And then there are the songs.

They rush by fast and furiously, with barely a moment to rest in between salvos. Angular, jagged electric guitar lines cascade off straight-ahead, bare-bones drumbeats (both Aguero and Poteet are avowed Charlie Watts fanatics), and there’s no shortage of thinly-veiled references to the bandmembers’ influences. Astute listeners with decent record collections will hear plenty of casual allusions to seminal acts such as Richard Hell & The Voidoids, Suicide, and early Blondie in the band’s repertoire (it’s fun to note that the opening track on their CD, “Jealous Lovers” comes awfully close to nicking the guitar hook in the Pixies’ “Debaser,” for instance).

All of which – in a perfect world – would make them quite an easy sell. But then again, that’s if one pretends that Richard Hell and pre-fame Blondie are somehow indicative of what the general public wants to hear on their radios these days.

Pringle says that’s why it’s so important this band not get bogged down in the purist fetishism which can sometimes stifle creativity, while boosting record sales.

“I think anytime you actively accept and/or embrace a label or genre you've just narrowed your creative options about ninety-nine percent.
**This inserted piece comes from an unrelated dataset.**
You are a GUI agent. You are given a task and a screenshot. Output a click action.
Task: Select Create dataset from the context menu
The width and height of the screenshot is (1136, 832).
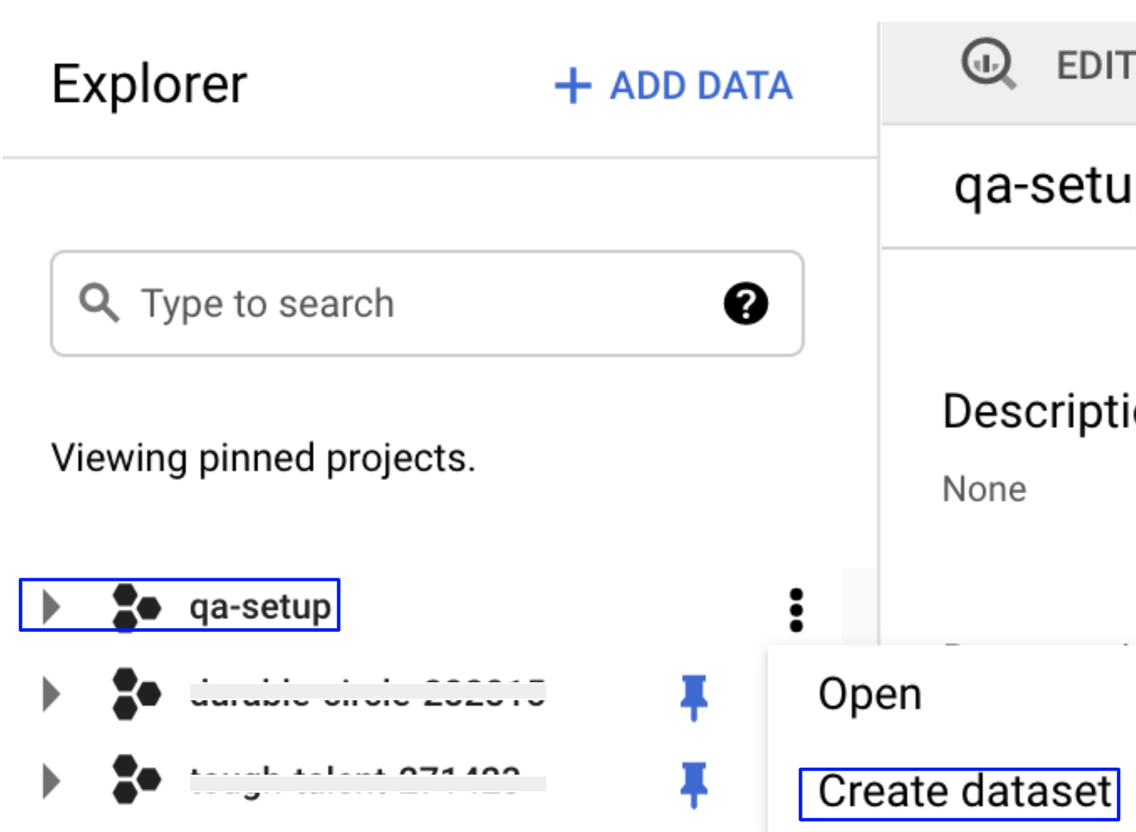click(x=960, y=790)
We might use the same instruments as garage bands and have many of the affectations, but I

think it's obvious we didn't stop listening to any music made after the sixties. We are a little more experimental and open minded than your average garage band.”

“That being said, I don't know how a label would market us. I guess our market is probably somethin’ like: “Music For Garage Dorks’ Much Cooler Arty Girlfriends.” I'm not sure if they have a section for that at the local Tower Records or not...”

Aguero agrees.

“I never think of our sound as retro, although I guess it could be considered that. Most of the music I listen to is old, but to me, good music is never

really retro, it’s just good music. I used to be more of a garage Nazi when I was younger. But then after listening to Exile on Main Street about a thousand times on my little mono record player, I heard it in a bar and realized that it had horns on it! I guess the recording was panned really hard so when I was playing it at home on my mono record player I never heard them. It blew my mind. I’ve been listening to more and more modern music ever since... And I bought a stereo record player.”

Tiger! Tiger! opens for Superhorse at The Jinx Saturday night at 10:30 pm.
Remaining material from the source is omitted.